May I ask you, the graduates, to go forth inspired by the motto our Worshipful Company of World Traders traded with Thomas Jefferson from 1801, “COMMERCE AND HONEST FRIENDSHIP WITH ALL.”

May I wish all of you the success you will earn.

Thank you.

It’s Not All About Winning, Unless You Win

I had a wonderful time at the City Debate last night, Tuesday, 6 March.  Here’s a photo of all of us at the start:

CSFI & CISI City Debate:

  • Antony Jenkins (10x)
  • Nikhil Rathi (London Stock Exchange)
  • Michael Mainelli (Z/Yen)
  • Ruth Wandhöfer (Citi)

You can spot Ruth on the left, with Angela Knight in the centre who chaired proceedings, and Alderman Alan Yarrow both as Chairman of CISI and as Lord Mayor Locum Tenens.  The pre-debate vote was neck-and-neck, 51% “no” (Antony and my side) and 49% “yes” (Ruth and Nikhil’s side).

From the questions it appeared a hostile audience to Antony and me.  I had that queasy feeling you don’t like when you’ve volunteered for a competition just for the fun of it, then suddenly realise you could lose in front of all your friends.  How can one’s self-esteem ever recover?

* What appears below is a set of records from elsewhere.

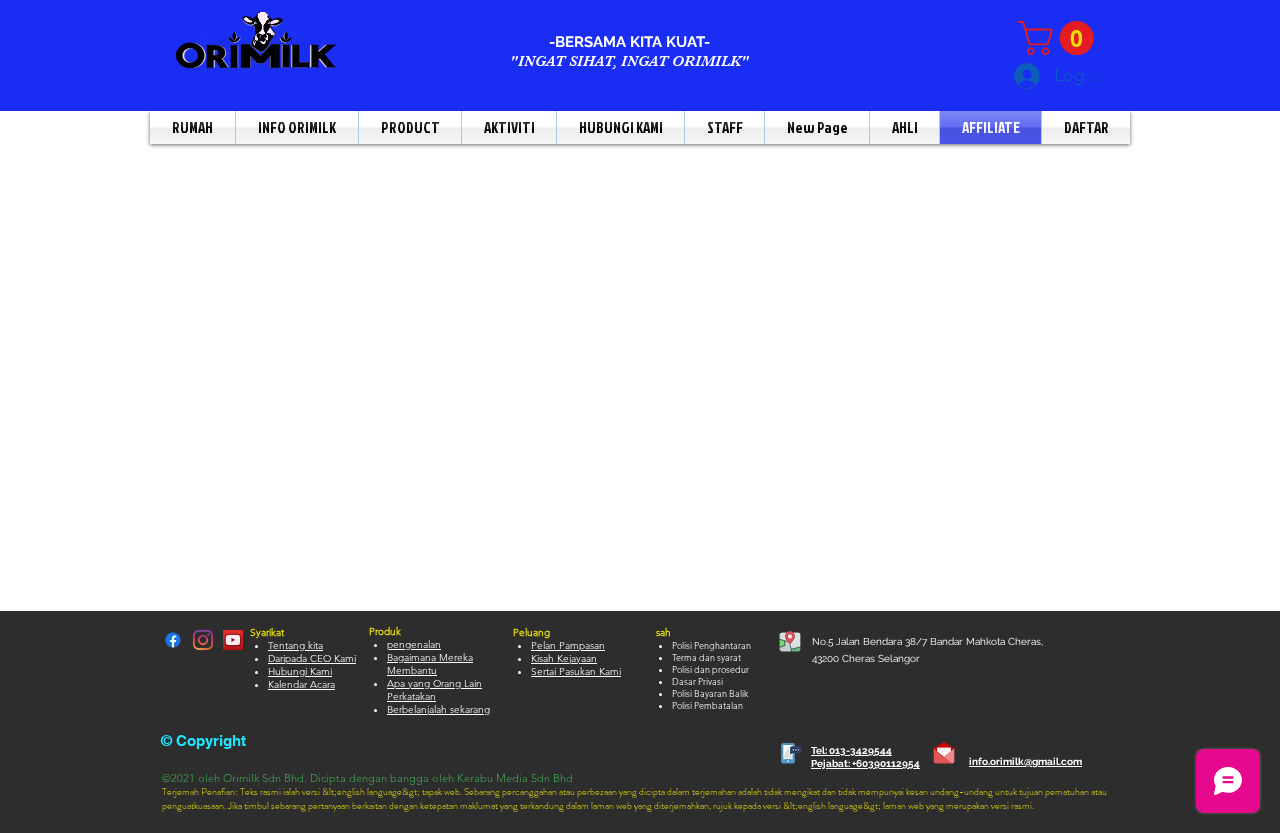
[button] (1060, 38)
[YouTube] (233, 640)
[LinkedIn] (203, 640)
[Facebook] (173, 640)
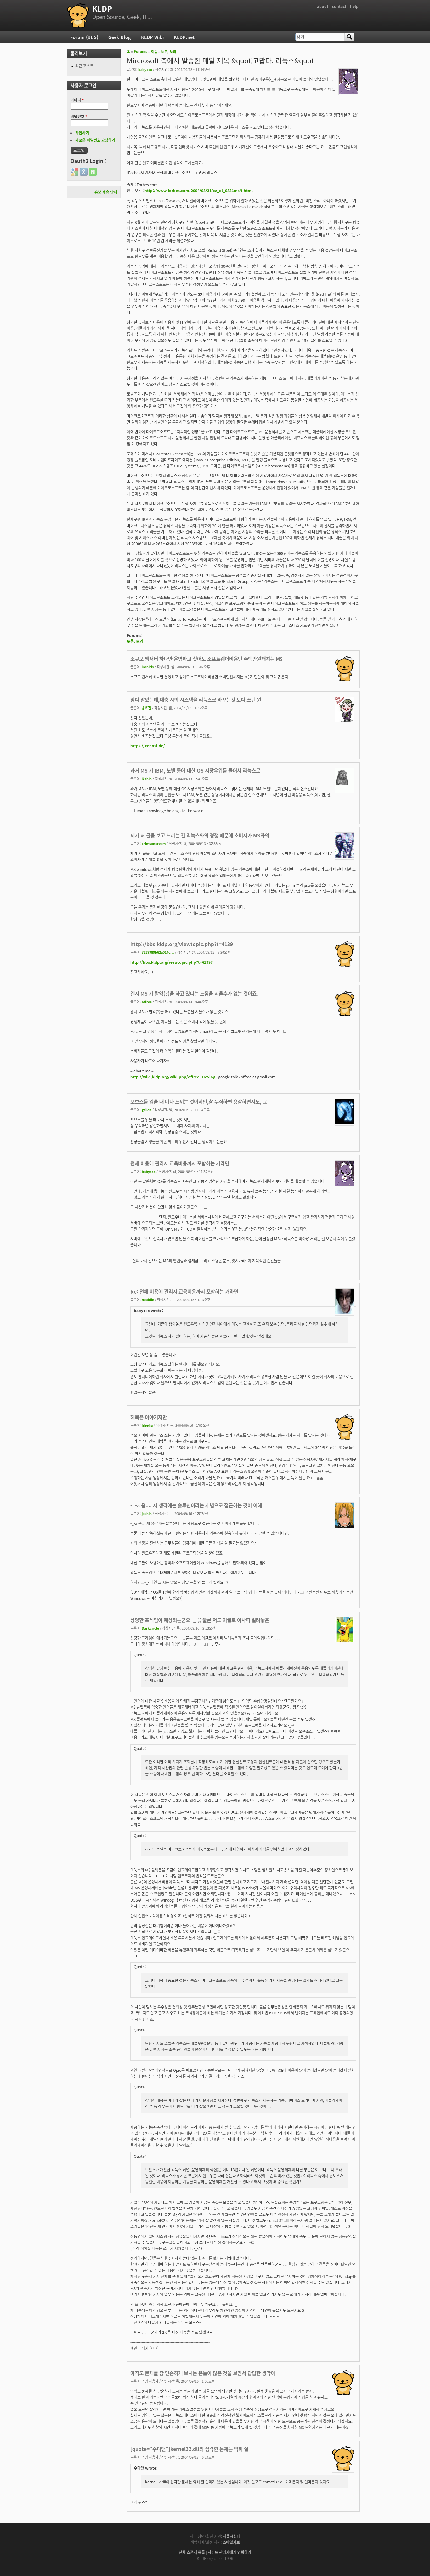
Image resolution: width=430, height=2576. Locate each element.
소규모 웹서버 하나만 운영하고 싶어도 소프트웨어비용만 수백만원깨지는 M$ (206, 658)
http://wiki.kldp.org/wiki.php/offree (164, 1076)
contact (339, 6)
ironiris (148, 666)
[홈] (78, 15)
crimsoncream (154, 843)
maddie (148, 1299)
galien (146, 1109)
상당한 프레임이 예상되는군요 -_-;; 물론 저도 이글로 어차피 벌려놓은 (199, 1619)
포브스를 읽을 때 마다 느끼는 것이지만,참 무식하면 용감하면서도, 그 (198, 1101)
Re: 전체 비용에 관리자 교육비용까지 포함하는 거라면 (184, 1291)
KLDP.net (184, 37)
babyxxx (145, 69)
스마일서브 (231, 2542)
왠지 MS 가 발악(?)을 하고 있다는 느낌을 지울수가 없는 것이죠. (194, 993)
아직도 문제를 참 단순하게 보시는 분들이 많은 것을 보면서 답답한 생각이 (202, 2372)
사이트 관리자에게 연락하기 (229, 2552)
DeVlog (208, 1076)
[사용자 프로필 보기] (348, 92)
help (354, 6)
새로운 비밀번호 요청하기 (95, 140)
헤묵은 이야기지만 (148, 1417)
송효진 (146, 707)
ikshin (147, 778)
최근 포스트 (84, 65)
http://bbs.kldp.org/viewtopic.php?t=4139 (181, 943)
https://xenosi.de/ (147, 745)
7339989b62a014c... (158, 952)
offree (147, 1001)
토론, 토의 (168, 51)
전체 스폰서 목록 (192, 2552)
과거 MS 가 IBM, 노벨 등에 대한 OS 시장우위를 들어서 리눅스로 (195, 770)
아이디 (77, 100)
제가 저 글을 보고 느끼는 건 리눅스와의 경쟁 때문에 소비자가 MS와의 (199, 835)
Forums (140, 51)
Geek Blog (119, 37)
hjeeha (147, 1425)
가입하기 (82, 132)
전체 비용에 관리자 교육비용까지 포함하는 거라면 (179, 1163)
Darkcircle (150, 1628)
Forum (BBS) (84, 37)
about (322, 6)
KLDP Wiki (152, 37)
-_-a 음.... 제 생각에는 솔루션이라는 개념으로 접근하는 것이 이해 (196, 1505)
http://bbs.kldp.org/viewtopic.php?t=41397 (171, 962)
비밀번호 (79, 116)
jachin (147, 1513)
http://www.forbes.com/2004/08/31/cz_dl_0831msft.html (198, 190)
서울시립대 (231, 2536)
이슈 (154, 51)
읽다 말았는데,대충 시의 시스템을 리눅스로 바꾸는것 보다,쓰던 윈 (195, 699)
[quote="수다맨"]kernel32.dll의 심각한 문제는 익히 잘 (189, 2448)
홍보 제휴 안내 (105, 192)
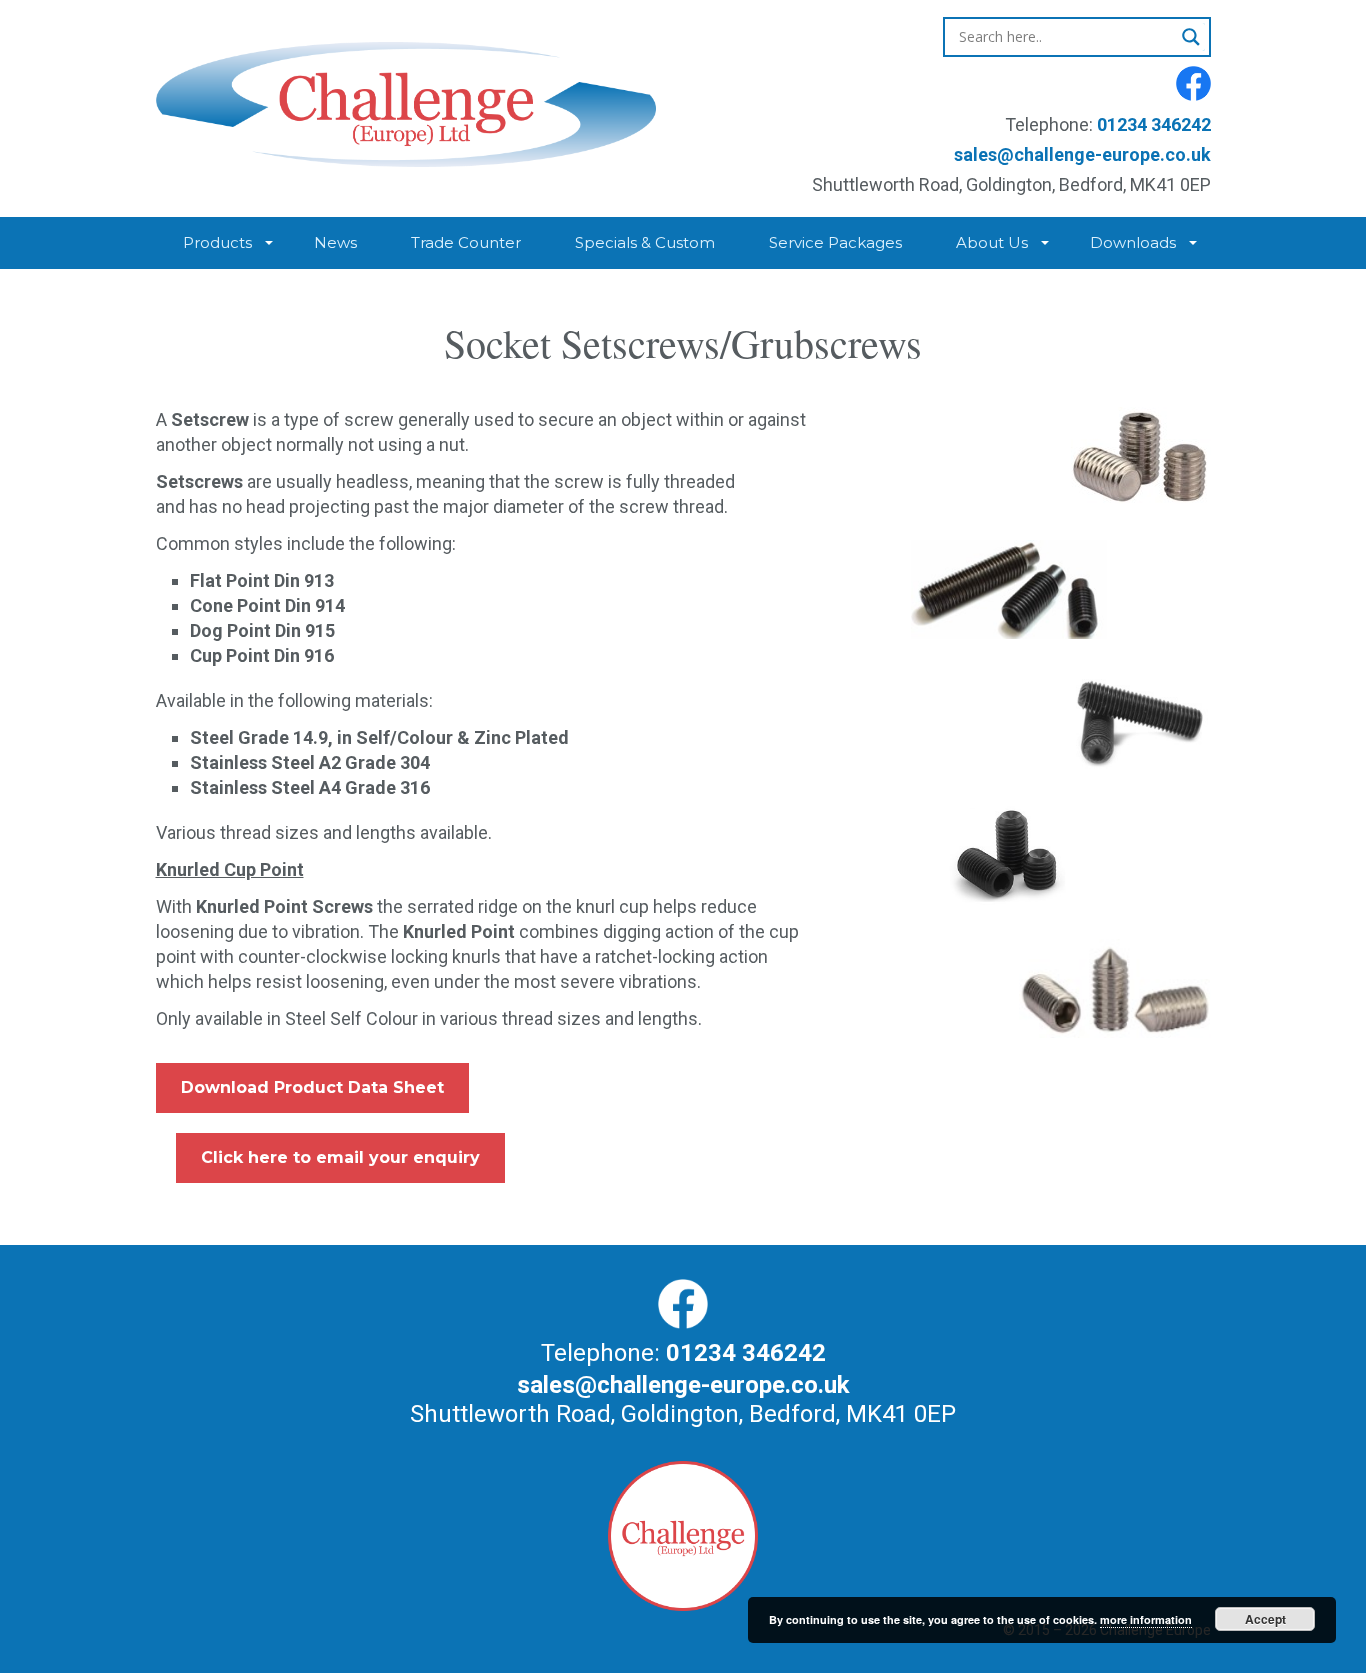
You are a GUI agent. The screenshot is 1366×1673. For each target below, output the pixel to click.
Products (217, 242)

Now you can see me in full ‘must win’ mode, or as my friend George Littlejohn would have it – “Michael could be up for playing Churchill come the next biopic.”

City Debate 2018

Thus it was a genuine surprise, and relief, to find that we moved the audience significantly to our side, 73% to 27%.  Whew.

In case my position had anything to do with swaying opinion, I set out the case against, below:

“This House Believes That Fintech Will Save The City” (NOT)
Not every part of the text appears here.